◆ Your assignment: Write out an exact copy of the line with "[Red social de literatura] (439, 25)" and of each line after it, through the end of the records below.

◆ Data for the task:
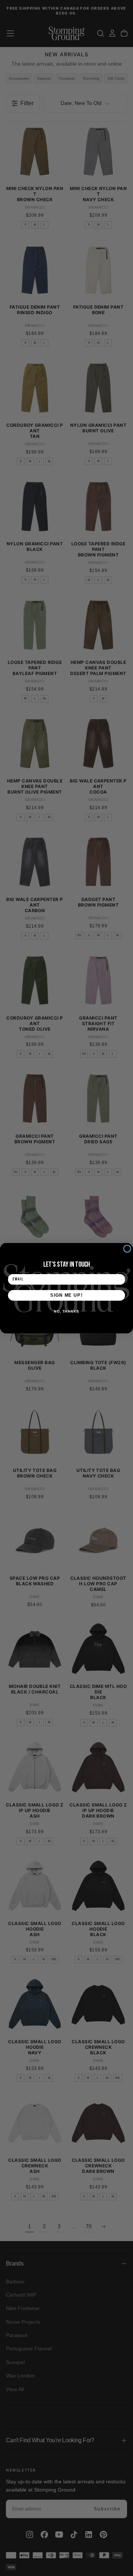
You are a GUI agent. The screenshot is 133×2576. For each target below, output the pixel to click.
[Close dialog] (127, 1248)
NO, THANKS (66, 1311)
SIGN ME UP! (66, 1295)
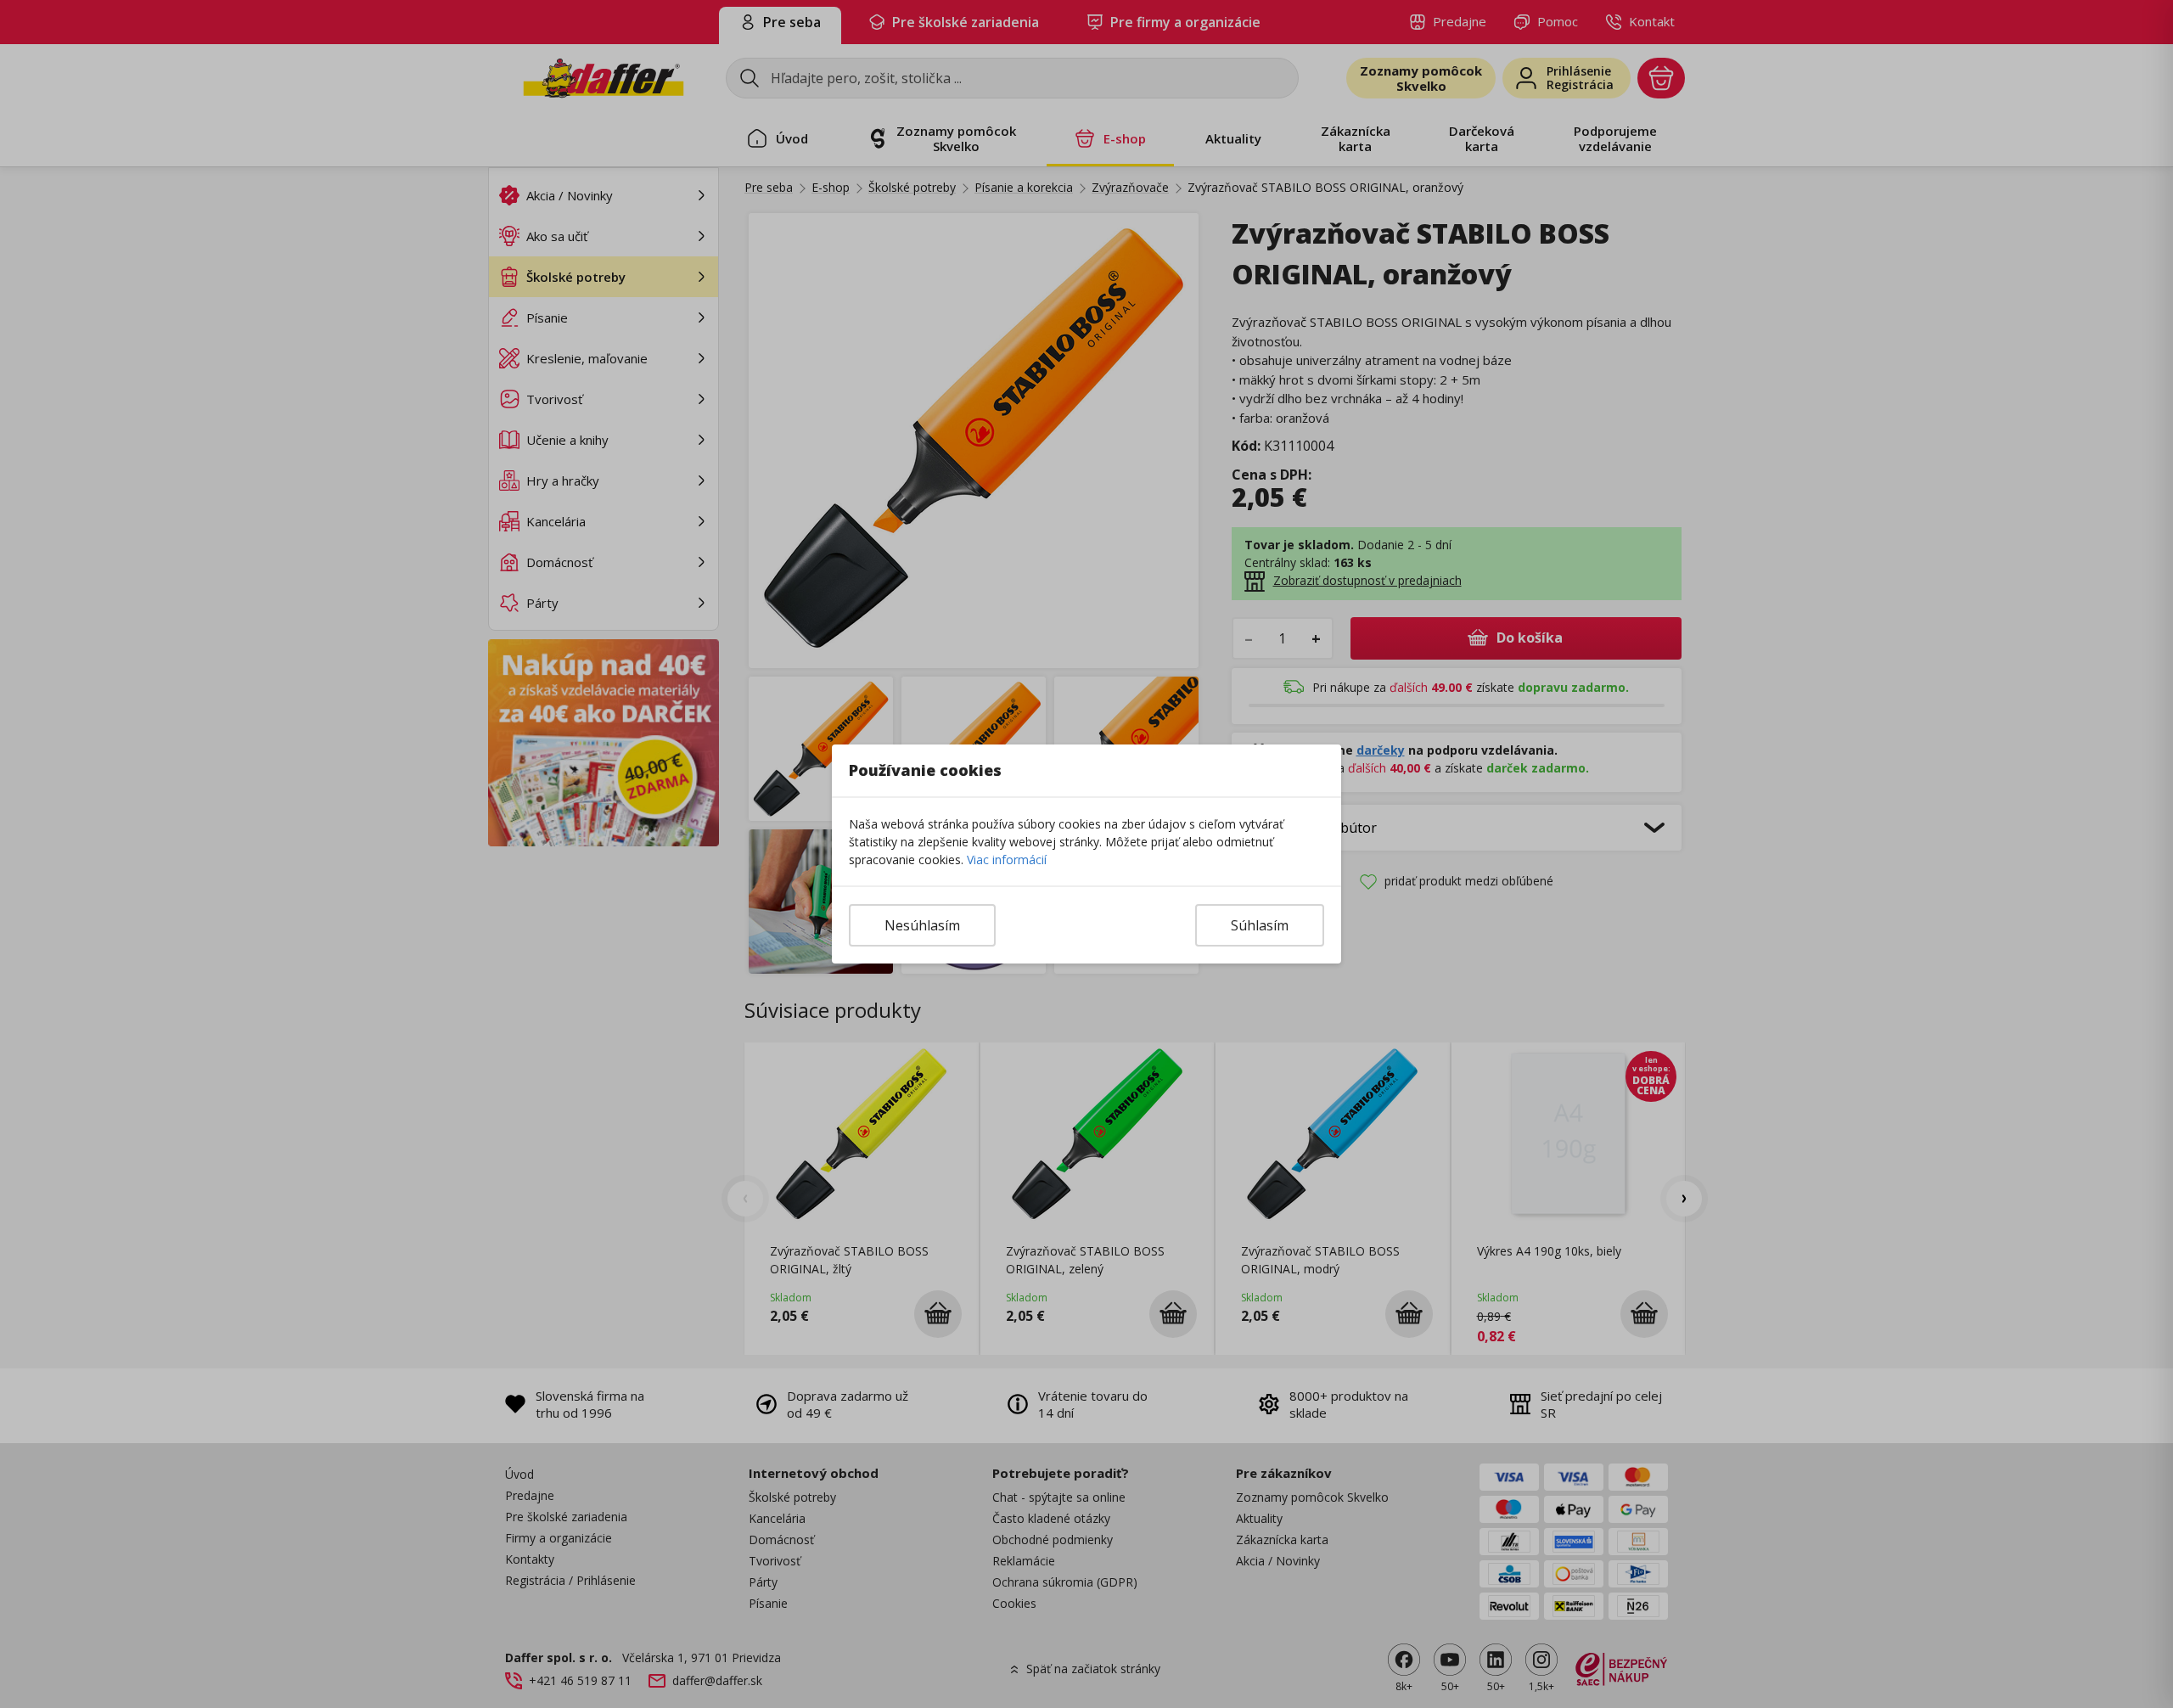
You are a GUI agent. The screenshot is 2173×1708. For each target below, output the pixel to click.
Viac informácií (1007, 859)
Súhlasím (1260, 925)
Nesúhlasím (922, 925)
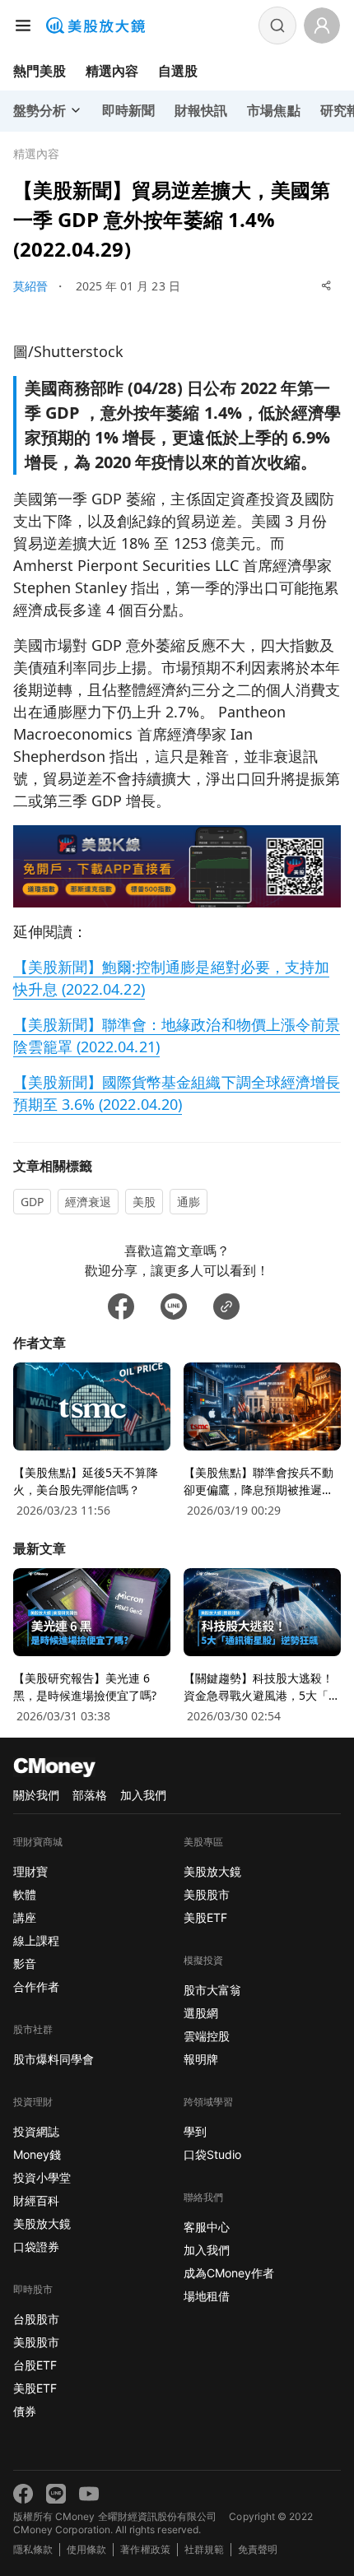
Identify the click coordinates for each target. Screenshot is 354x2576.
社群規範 (204, 2549)
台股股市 (36, 2319)
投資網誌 (36, 2131)
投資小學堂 (42, 2177)
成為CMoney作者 (229, 2273)
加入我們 (143, 1795)
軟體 (24, 1894)
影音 (24, 1963)
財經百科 (36, 2200)
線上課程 (36, 1940)
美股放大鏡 (42, 2223)
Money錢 (37, 2154)
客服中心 (207, 2227)
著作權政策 (145, 2549)
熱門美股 (39, 71)
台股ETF (35, 2365)
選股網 (201, 2013)
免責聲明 (257, 2549)
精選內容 (112, 71)
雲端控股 (207, 2036)
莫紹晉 (30, 286)
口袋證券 (36, 2246)
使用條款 (86, 2549)
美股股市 (36, 2342)
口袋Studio (212, 2154)
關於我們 (36, 1795)
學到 (195, 2131)
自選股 (178, 71)
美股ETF (35, 2388)
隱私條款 (33, 2549)
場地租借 (207, 2296)
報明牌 (201, 2059)
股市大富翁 (212, 1990)
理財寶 (30, 1871)
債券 (24, 2411)
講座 (24, 1917)
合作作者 (36, 1986)
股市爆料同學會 (53, 2059)
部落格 (89, 1795)
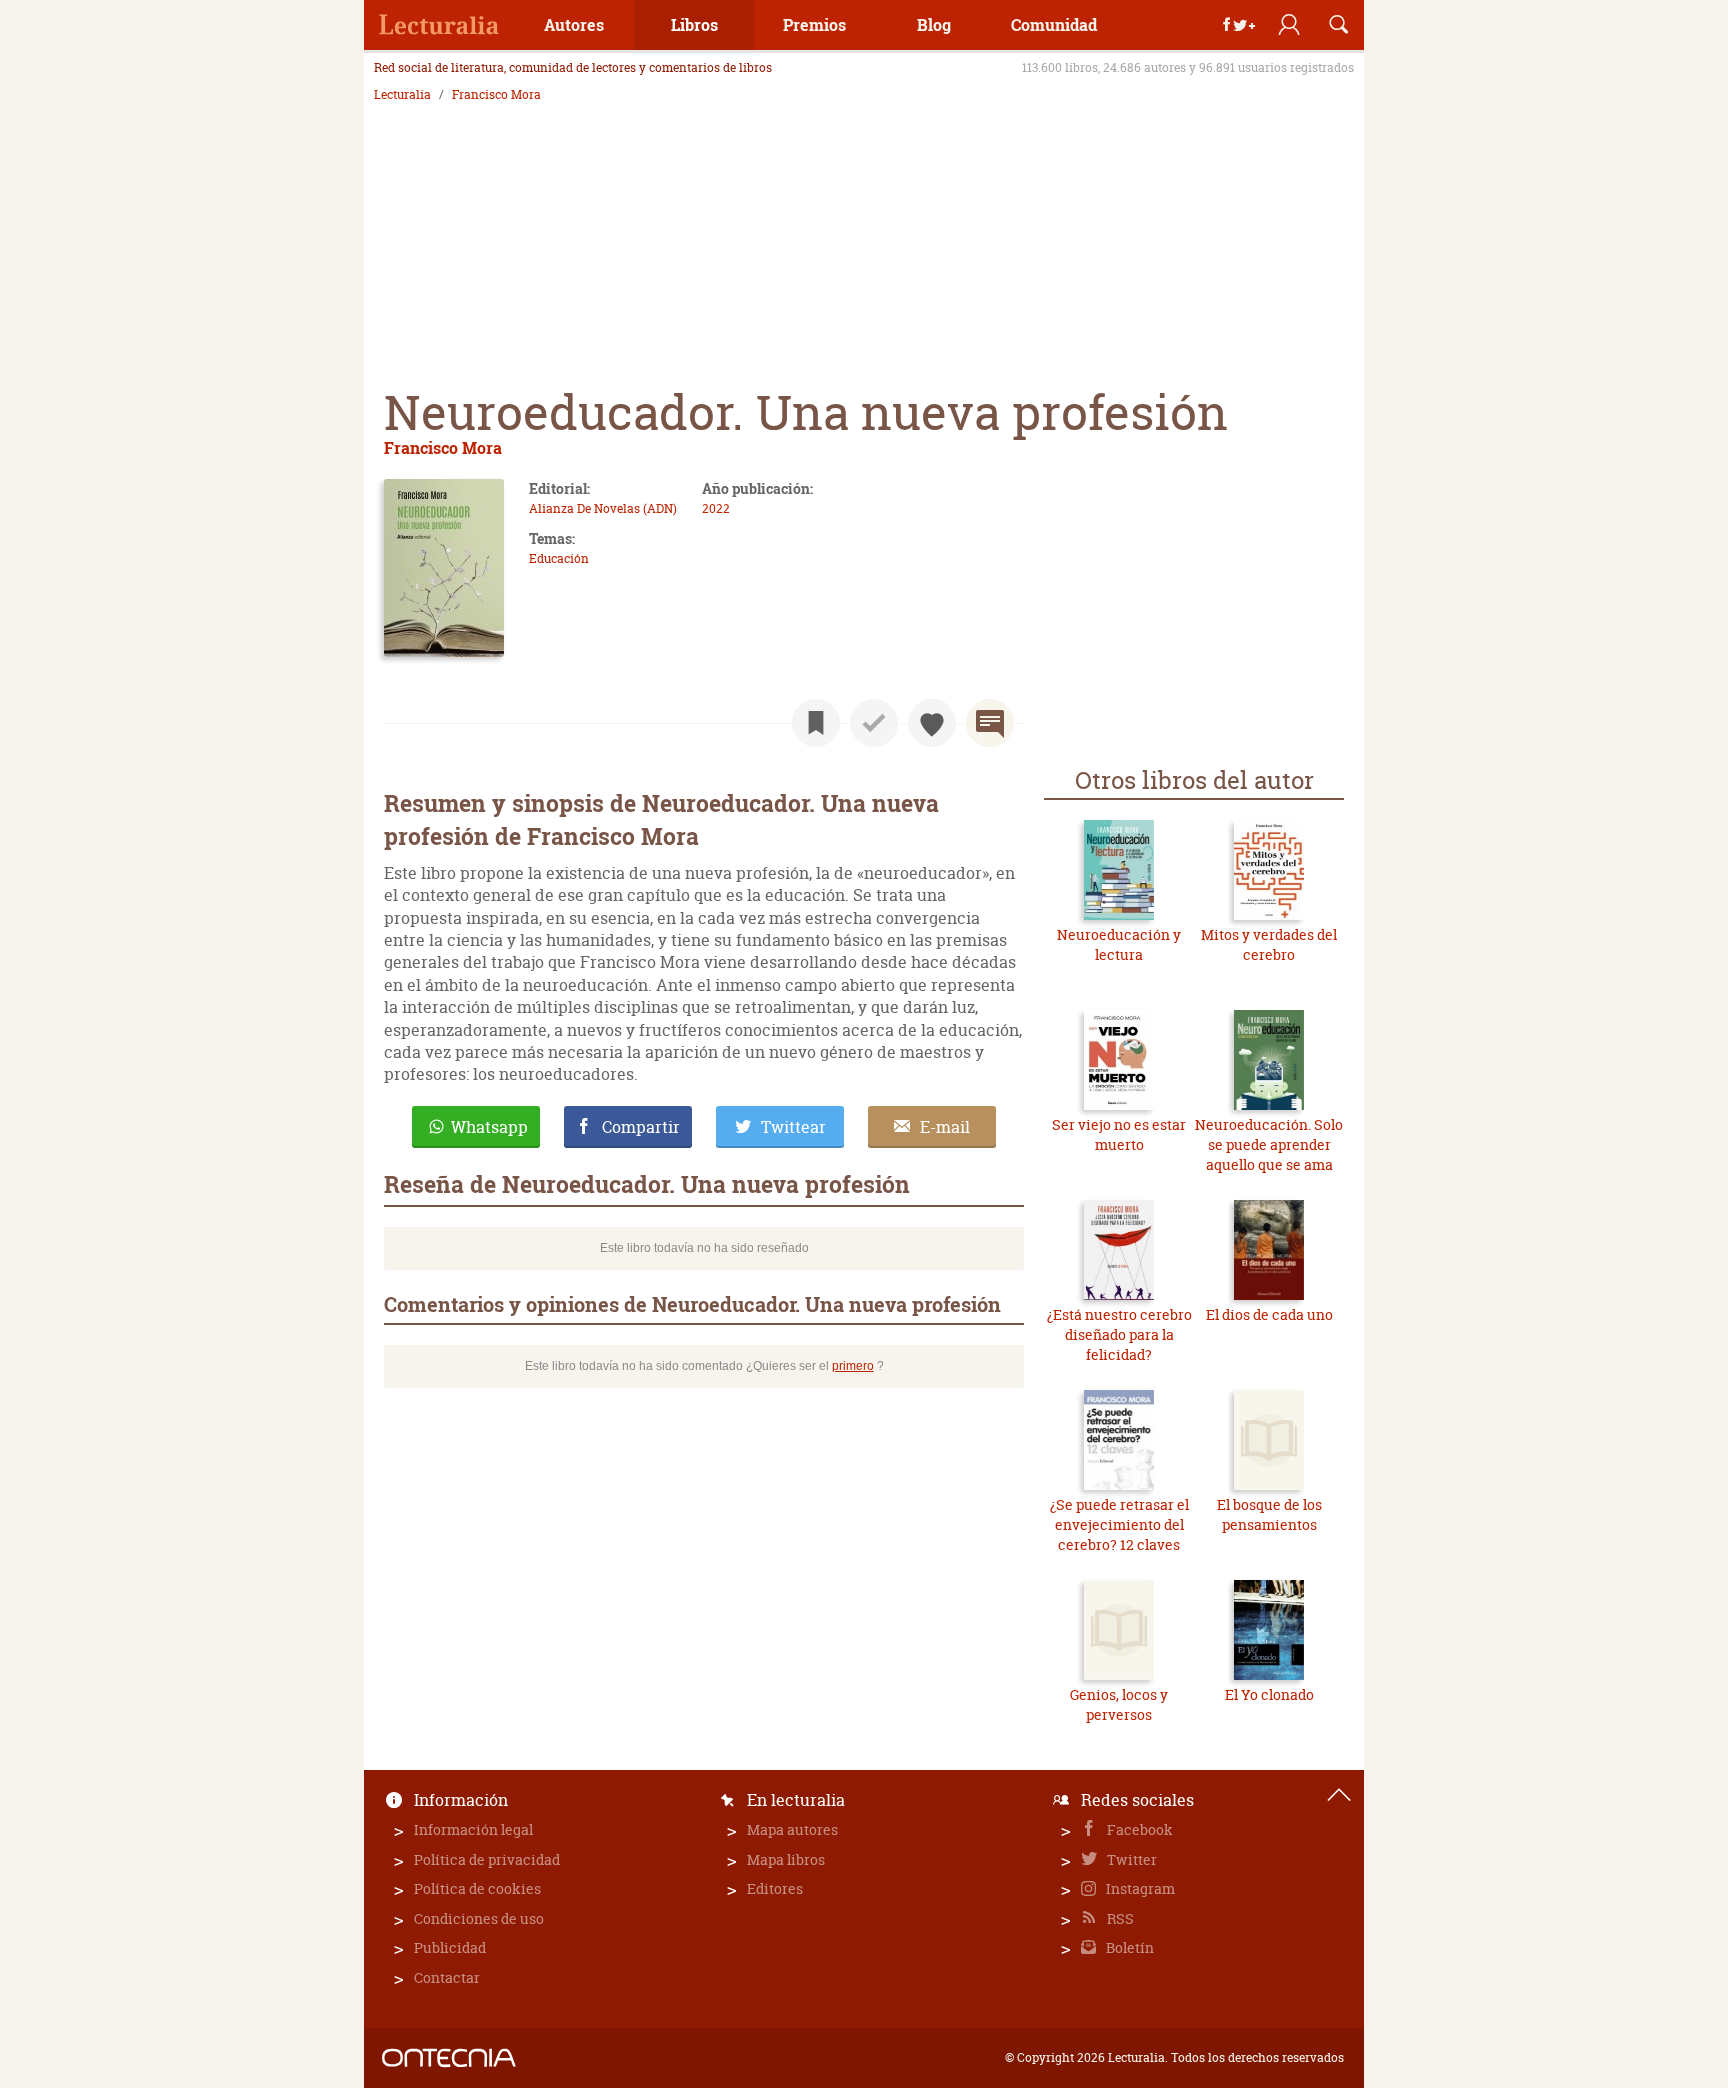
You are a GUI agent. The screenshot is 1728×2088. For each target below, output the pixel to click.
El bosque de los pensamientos (1269, 1514)
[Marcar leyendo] (816, 723)
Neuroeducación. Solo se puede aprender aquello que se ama (1269, 1144)
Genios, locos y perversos (1119, 1704)
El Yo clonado (1269, 1694)
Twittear (793, 1127)
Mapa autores (792, 1829)
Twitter (1130, 1859)
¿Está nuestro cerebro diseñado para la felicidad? (1119, 1334)
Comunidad (1054, 24)
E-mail (945, 1127)
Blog (934, 24)
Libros (694, 24)
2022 (716, 508)
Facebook (1138, 1829)
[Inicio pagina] (1339, 1795)
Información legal (473, 1829)
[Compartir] (1239, 25)
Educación (559, 558)
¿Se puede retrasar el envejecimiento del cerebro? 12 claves (1119, 1524)
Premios (814, 24)
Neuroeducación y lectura (1119, 944)
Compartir (641, 1127)
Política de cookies (477, 1888)
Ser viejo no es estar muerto (1119, 1134)
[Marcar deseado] (932, 723)
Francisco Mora (496, 95)
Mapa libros (786, 1859)
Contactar (447, 1977)
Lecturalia (402, 95)
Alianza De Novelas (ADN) (603, 508)
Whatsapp (489, 1127)
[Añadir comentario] (990, 723)
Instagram (1139, 1888)
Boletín (1128, 1947)
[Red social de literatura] (439, 25)
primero (853, 1366)
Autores (574, 24)
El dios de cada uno (1269, 1314)
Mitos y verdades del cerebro (1269, 944)
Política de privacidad (487, 1859)
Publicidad (450, 1947)
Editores (775, 1888)
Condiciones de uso (479, 1918)
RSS (1119, 1918)
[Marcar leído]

◆ Completed task:
[Red social de literatura] (439, 25)
primero (853, 1366)
Autores (574, 24)
El dios de cada uno (1269, 1314)
Mitos y verdades del cerebro (1269, 944)
Política de privacidad (487, 1859)
Publicidad (450, 1947)
Editores (775, 1888)
Condiciones de uso (479, 1918)
RSS (1119, 1918)
[Marcar leído]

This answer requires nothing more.